To evaluate the epidemiology and impact of correcting fluid balance in relation to creatinine in extremely low gestational age neonates. The study had three AIMS. 1. Describe fluid-corrected serum creatinine curves in ELGANS during the first 2 postnatal weeks. 2. Describe the prevalence of AKI before and after fluid correction. 3. Evaluate the associations with short-term and long-term outcomes of AKI before and after fluid correction.

The primary hypothesis was that correction of serum creatinine for fluid balance would identify previously undiagnosed AKI episodes, and the secondary hypothesis was that fluid-corrected AKI would clarify the association of AKI with clinical outcomes.

Study design:

Post hoc cohort analysis of the PENUT Trial in extremely premature neonates born less than 28 weeks gestation.
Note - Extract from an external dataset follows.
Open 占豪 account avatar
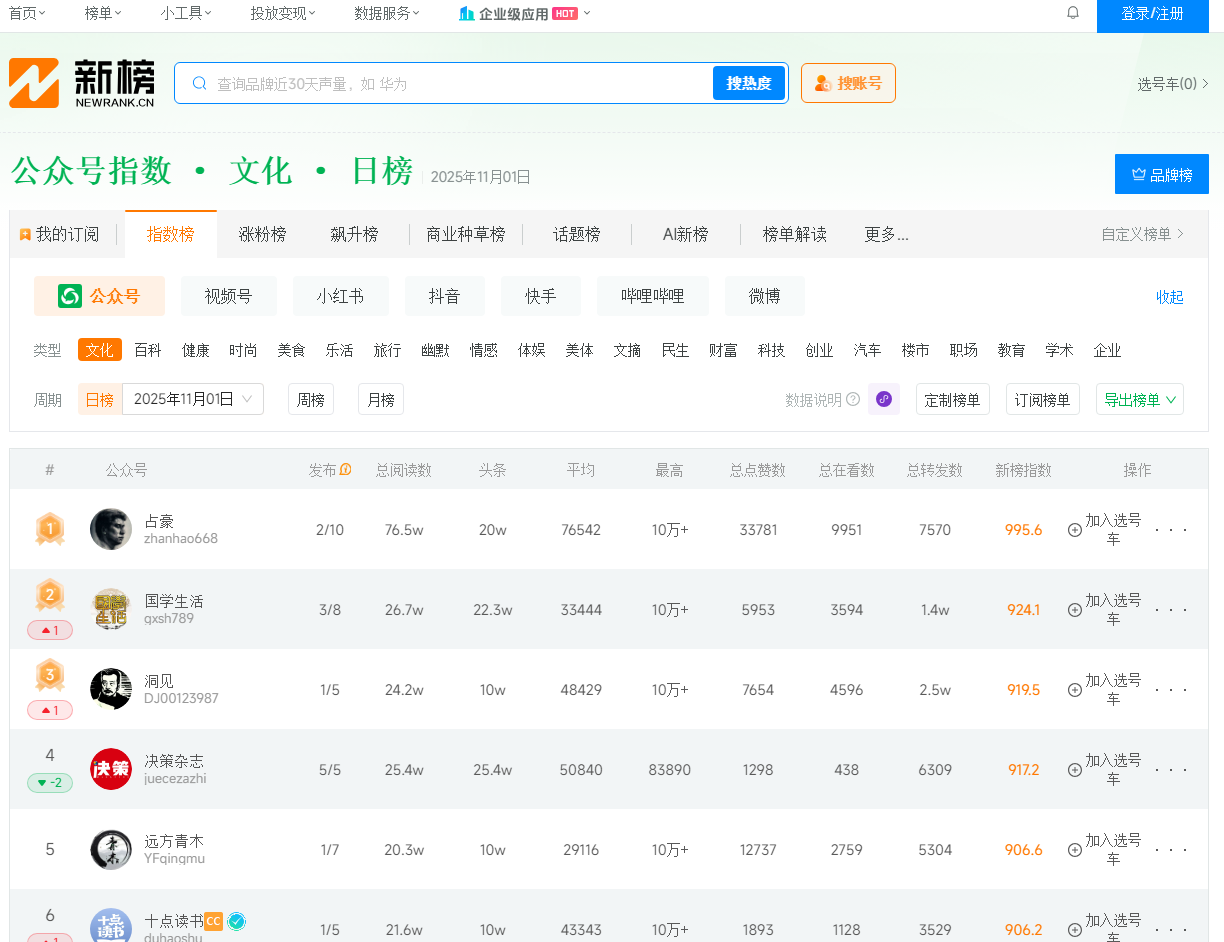This screenshot has width=1224, height=942. pos(111,529)
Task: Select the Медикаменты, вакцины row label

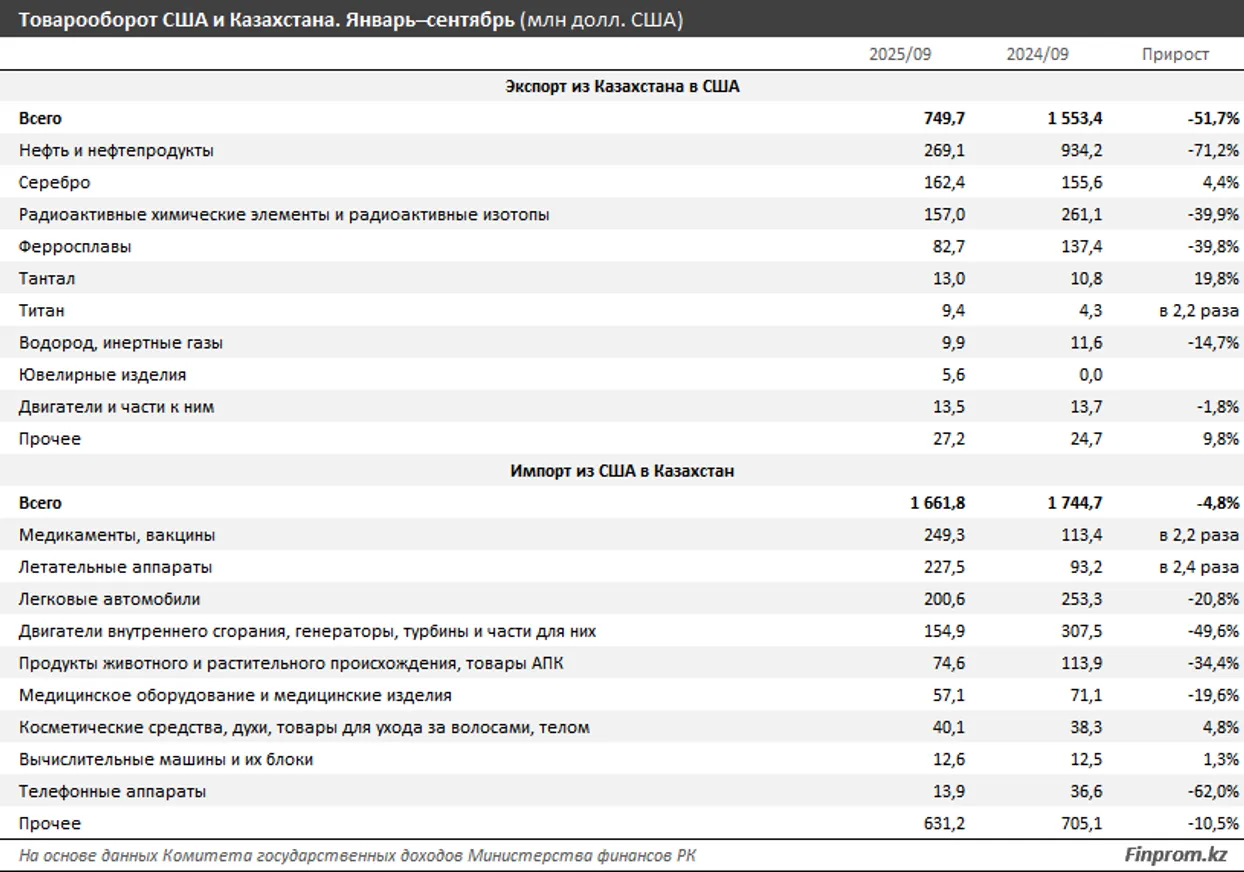Action: coord(117,535)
Inclusion criteria were: gestational age of 24 weeks 0 days to  27 weeks 6/7 days at birth, enrollment within first 24 hours of life, and arterial or venous access. Exclusion criteria were: major life-threatening anomalies, hematologic crises, hematocrit greater than 65%, hydrops fetalis, and congenital infection.

Daily weights and serial creatinine values from the first 14 days of life were utilized.  Fluid balanced was calculated based on the following equation: [(daily weight - birth weight)/ birthweight] x 100. Fluid corrected serum creatinine was calculated based on the equation: serum creatinine x [ 1+ (fluid balance / total body water)]. Total body water was defined at 80% of birth weight.
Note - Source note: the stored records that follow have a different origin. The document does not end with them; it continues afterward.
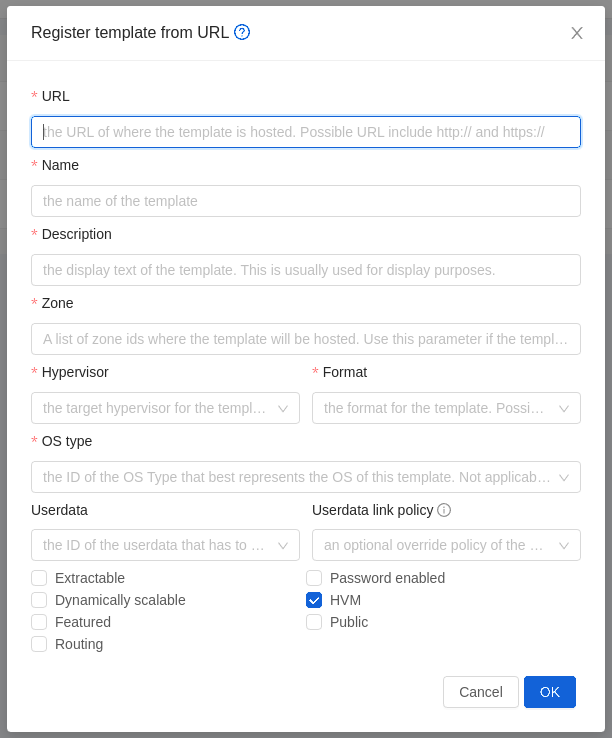Image resolution: width=612 pixels, height=738 pixels.
Task: Enable the Extractable checkbox
Action: [x=39, y=578]
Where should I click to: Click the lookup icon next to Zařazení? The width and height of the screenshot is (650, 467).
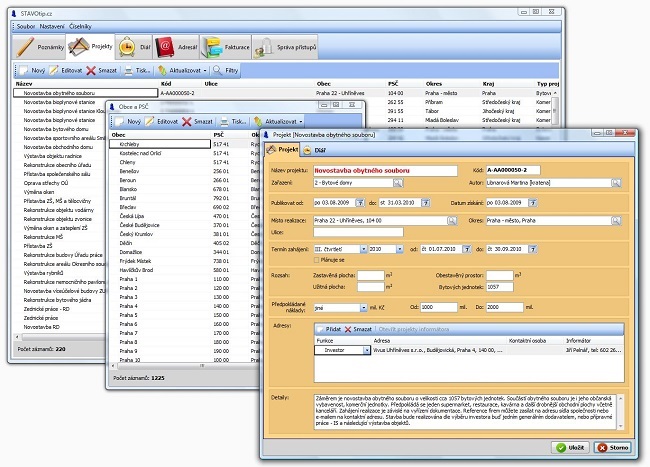(397, 184)
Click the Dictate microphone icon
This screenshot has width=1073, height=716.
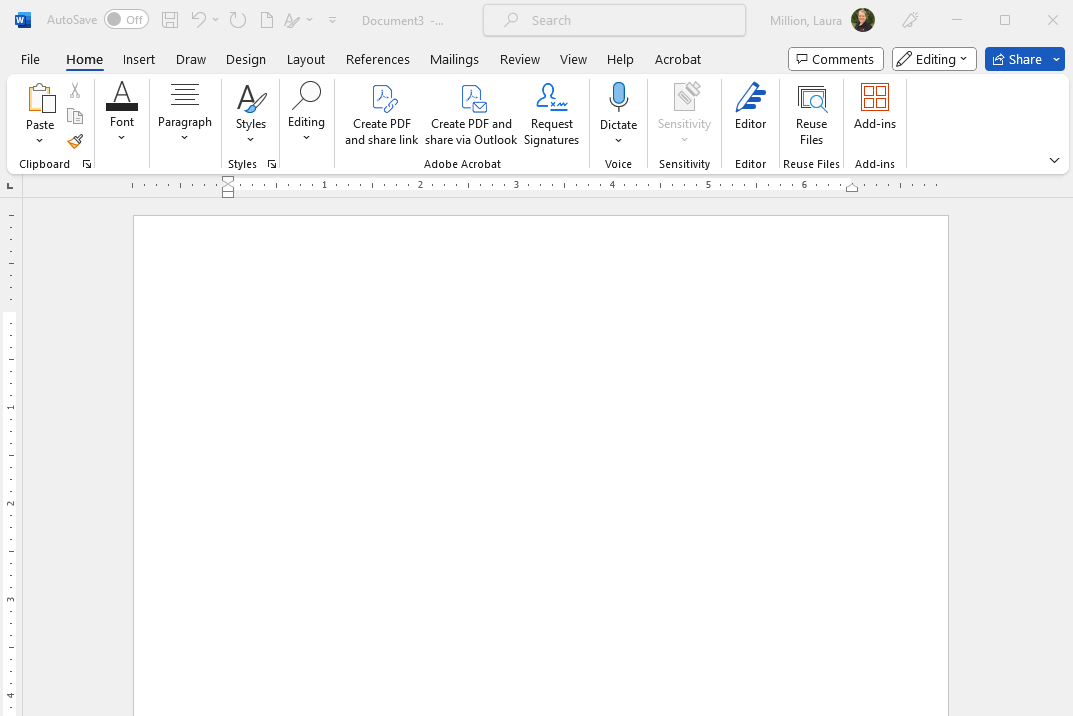point(618,98)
Each serum creatinine was fluid adjusted from a trough serum creatinine used to define the baseline and peak serum creatinine used for AKI diagnosis for the first 14 days of life. AKI was defined using neonatal modified KDIGO criteria. True AKI was based on uncorrected serum creatinine and unveiled AKI was based on fluid corrected creatinine.
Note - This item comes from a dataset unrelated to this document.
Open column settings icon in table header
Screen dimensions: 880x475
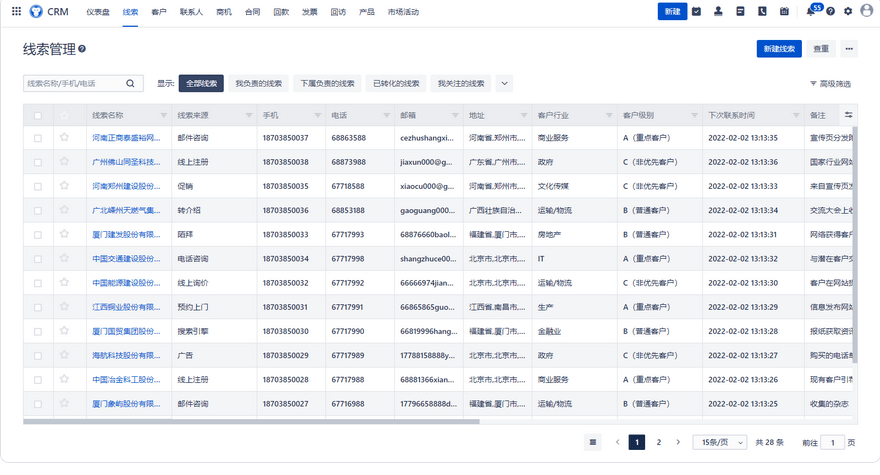click(848, 115)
Maternal and neonatal characteristics were compared based on fluid corrected AKI status. The primary outcome measure was the need for invasive mechanical ventilation on postnatal day 14. Secondary outcomes were BPD, length of stay, and mortality.

Results:

There were 923 neonates included in the cohort analysis. Correcting for fluid balance significantly altered the serum creatinine curve in the first two weeks of life. Regarding AKI incidence, 23.3% had an AKI diagnosis based on uncorrected serum creatinine.  When creatinine was corrected for fluid balance 33.9% had an AKI diagnosis. Those with primary AKI diagnosis and those with unveiled AKI diagnosis had similar clinical characteristics. When comparing against those without AKI, the unveiled AKI group had higher rates of mechanical ventilation at day of life 14.There was no difference in hospital stay and mortality between the groups. In those with AKI diagnosis, correcting for fluid had significant increased odds ratio for mechanical ventilation and grade 3 BPD.

Conclusions:

Correcting serum creatinine for fluid balance in premature neonates increased the incidence of neonates with a diagnosis of AKI. There was an associated increased odds ratio on morbidity with higher rates of ventilation and bronchopulmonary dysplasia.

Limitations:

Limited to assessing fluid balance only within the first two postnatal weeks. Clinical conditions and management may result in changes in weight not reflected in the analysis. Total body water based on birthweight was a static value with changing physiology postnatally.

Significance:

Correcting serum creatinine for fluid balance provides a clearer evaluation of true changes in kidney function independent of fluctuations in fluid balance alone and provides a timelier diagnosis for management.